--- The input Enclosed Below ---

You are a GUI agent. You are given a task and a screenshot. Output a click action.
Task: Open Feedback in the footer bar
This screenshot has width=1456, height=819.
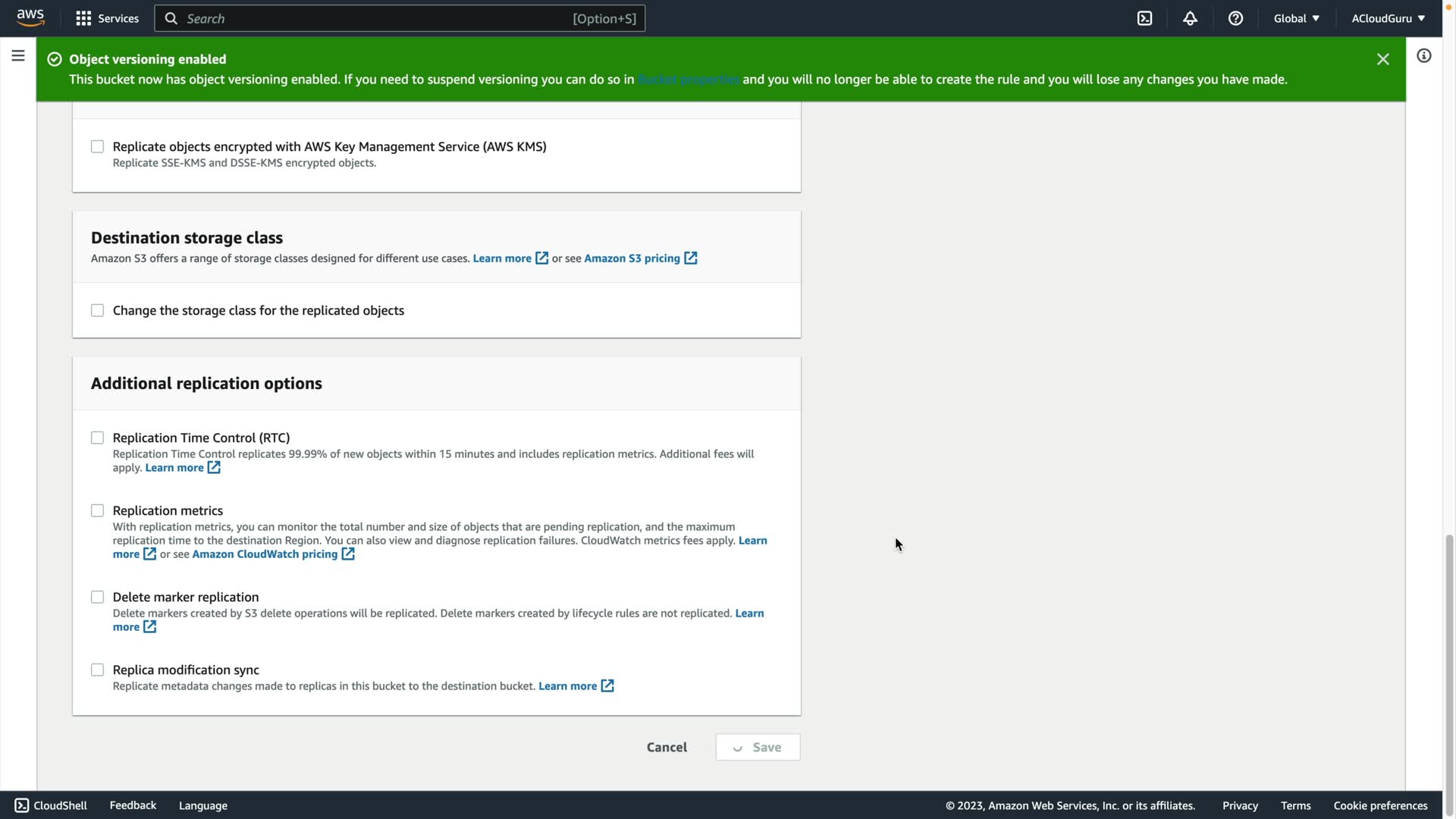click(133, 805)
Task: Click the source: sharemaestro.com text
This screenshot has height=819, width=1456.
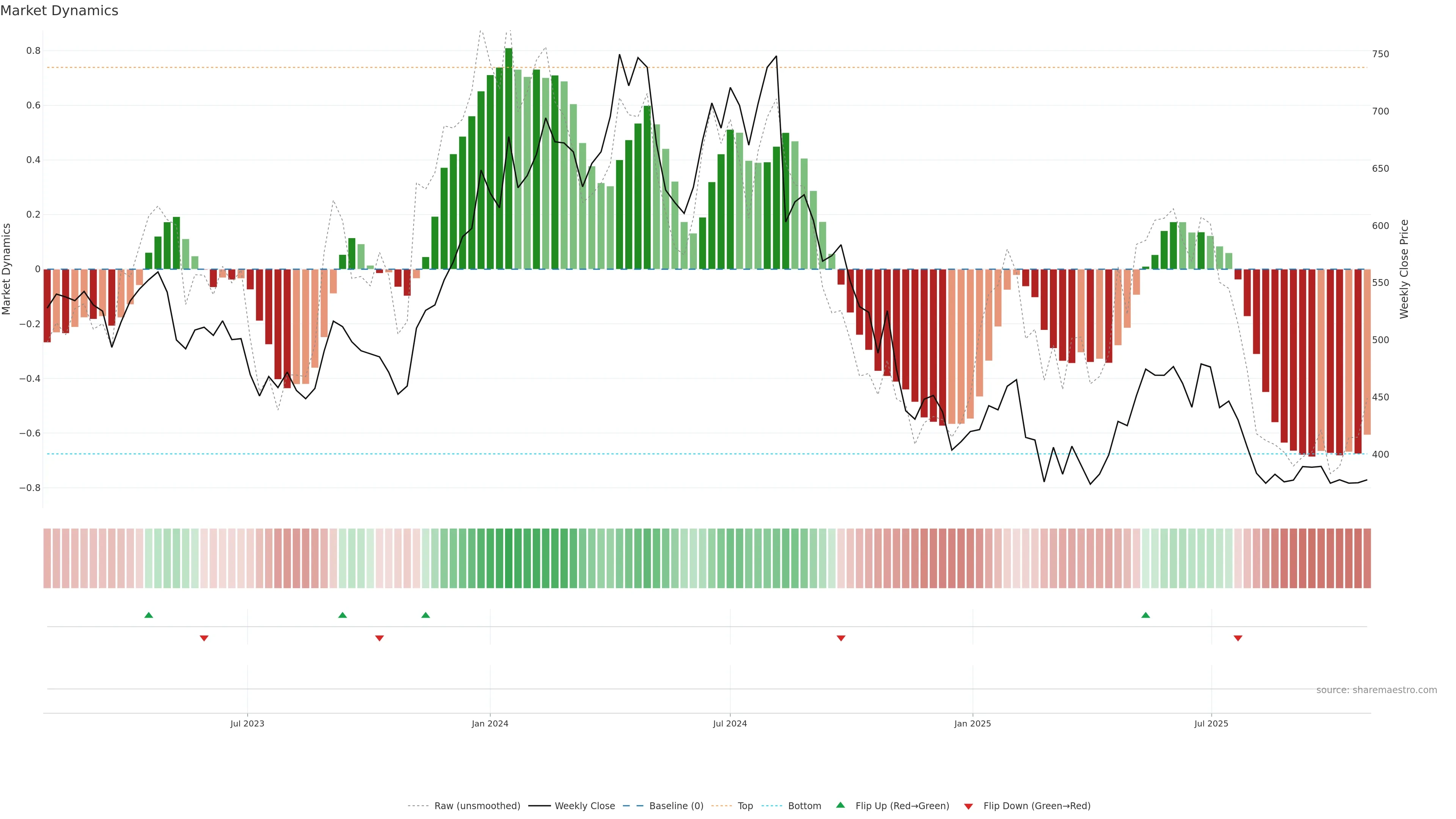Action: 1376,690
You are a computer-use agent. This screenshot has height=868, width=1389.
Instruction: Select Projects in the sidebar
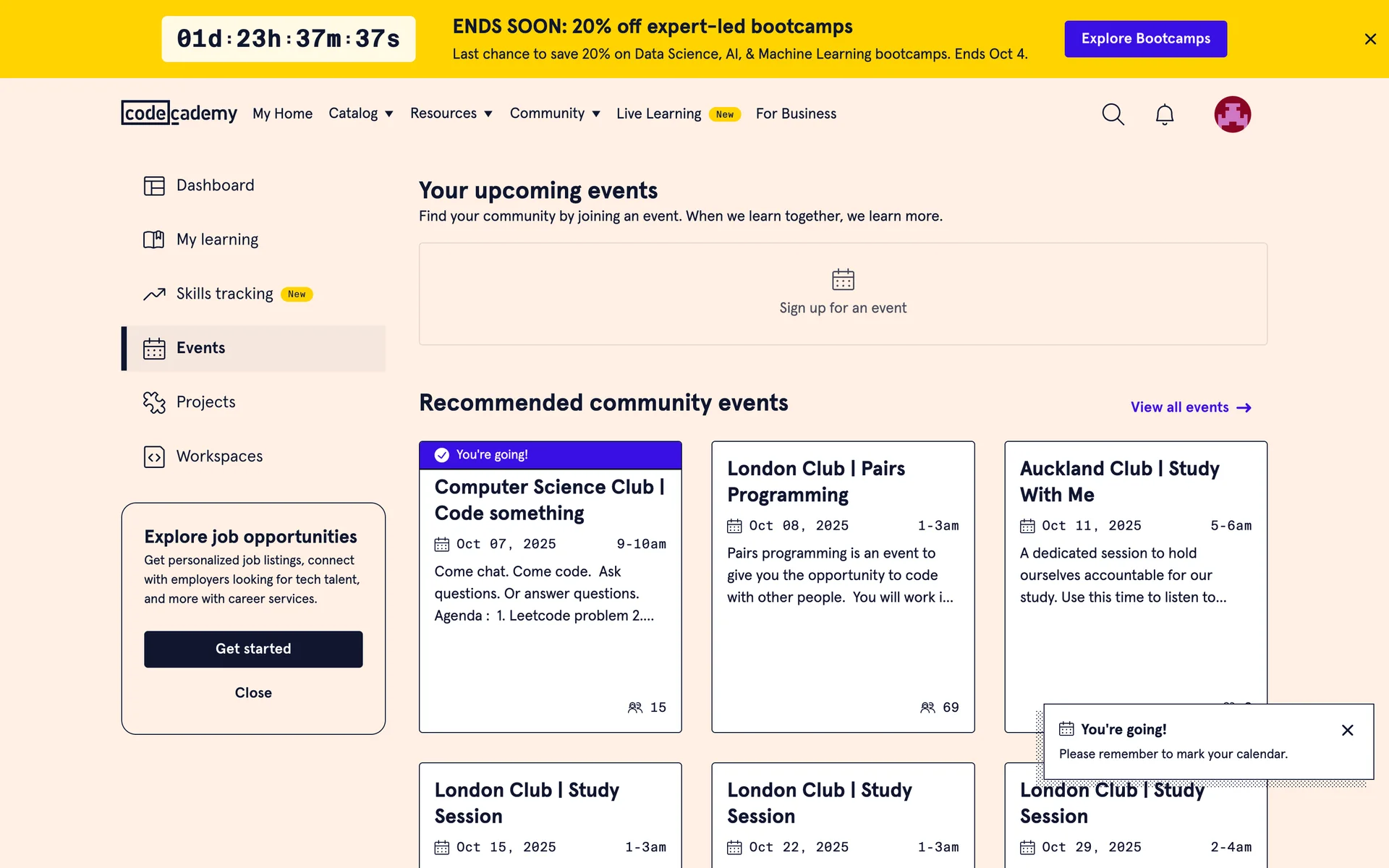point(205,402)
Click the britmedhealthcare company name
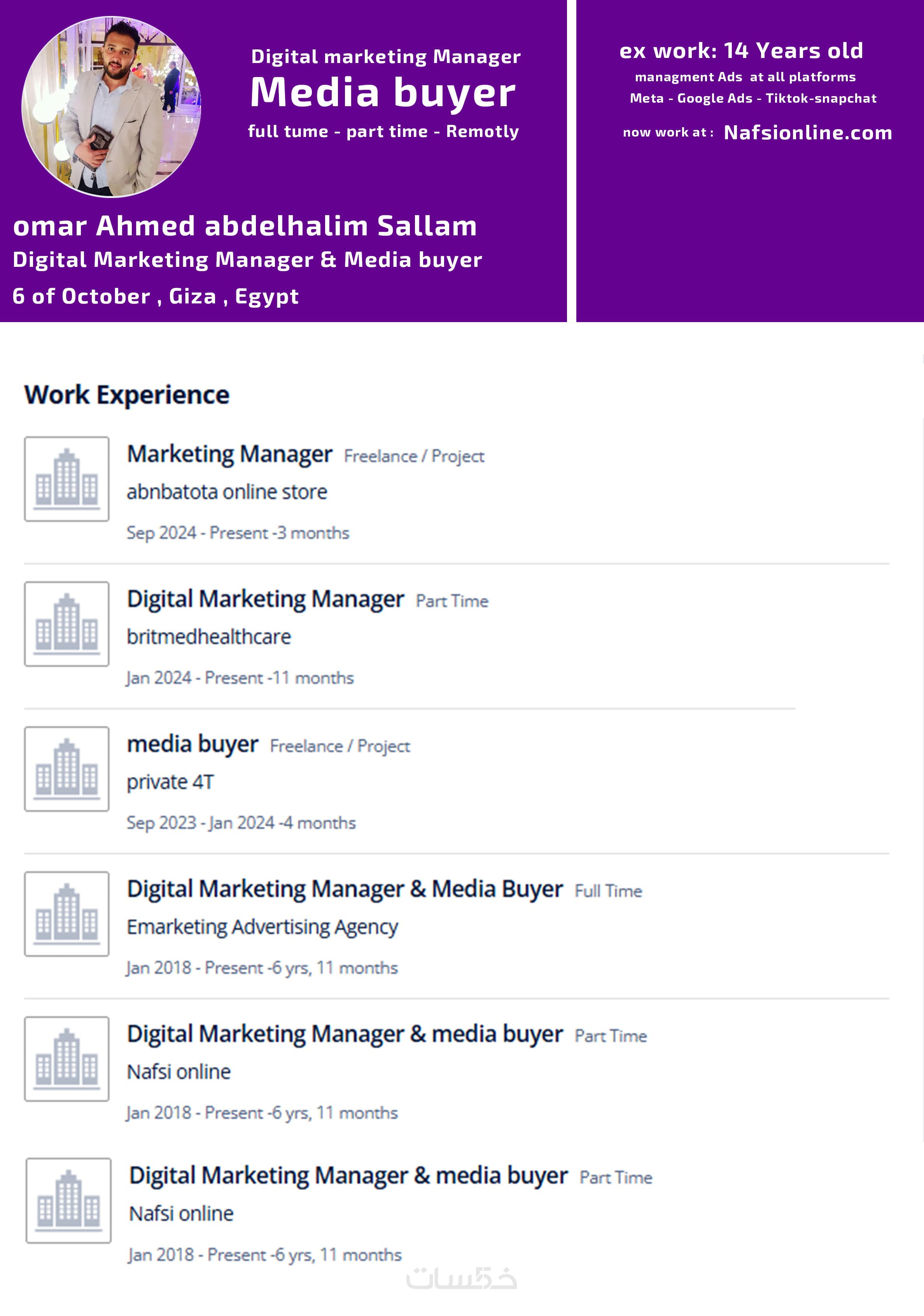This screenshot has height=1316, width=924. coord(208,637)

--- End of Enclosed The input ---

> _Work request_:
Reproduce each line from the data that has "agent" in it.

> _Your solution_:
You are a GUI agent. You are given a task and a screenshot. Output a click action.
You are a computer-use agent. This screenshot has height=868, width=1389.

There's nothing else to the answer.